__PROBLEM STATEMENT__. Set down, character for character, everything in the records below from the line holding "Task: Click the 13:00 solar production bar" down to the line holding "Click the Google", and no other line.

__PROVIDED INFORMATION__.
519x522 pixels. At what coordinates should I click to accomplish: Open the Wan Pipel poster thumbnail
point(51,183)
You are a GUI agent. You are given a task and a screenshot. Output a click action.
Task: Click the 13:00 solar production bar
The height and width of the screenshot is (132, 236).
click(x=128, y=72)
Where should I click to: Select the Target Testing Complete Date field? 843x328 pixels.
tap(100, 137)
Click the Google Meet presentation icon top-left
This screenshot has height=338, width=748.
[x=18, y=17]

---

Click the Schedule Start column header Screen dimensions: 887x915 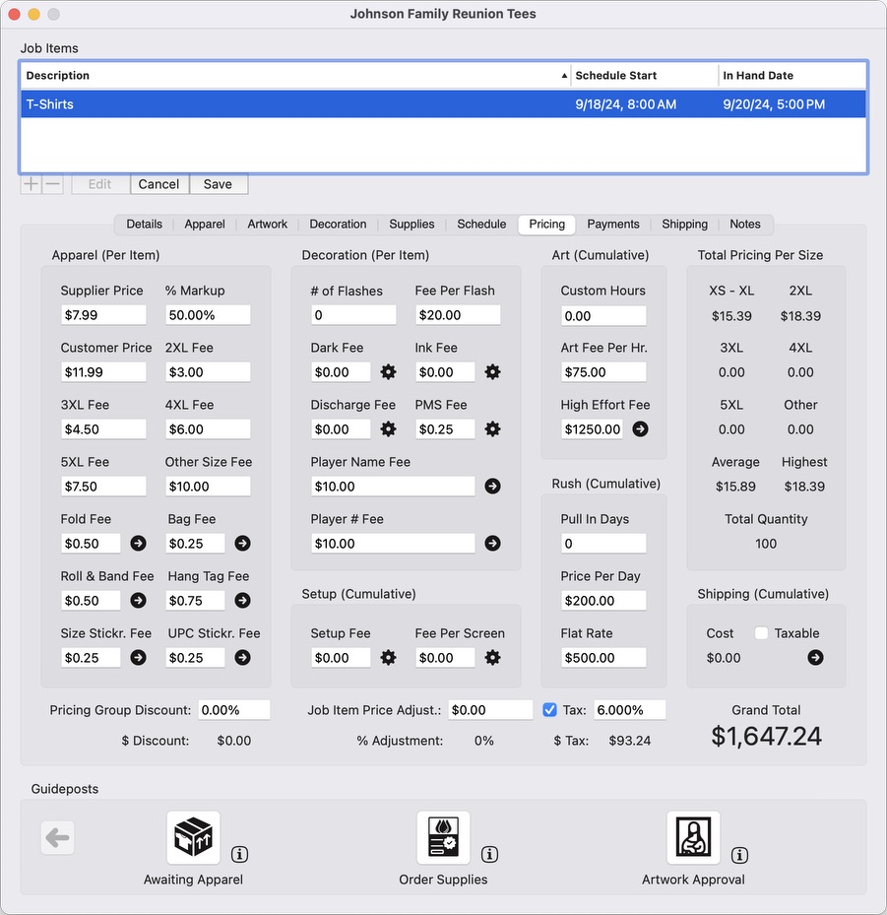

__RESPONSE TO THE TASK__.
Task: Click the 13:00 solar production bar
The height and width of the screenshot is (132, 236).
click(x=128, y=72)
Where should I click to: Select the Target Testing Complete Date field? 843x328 pixels.
tap(100, 137)
Click the Google Meet presentation icon top-left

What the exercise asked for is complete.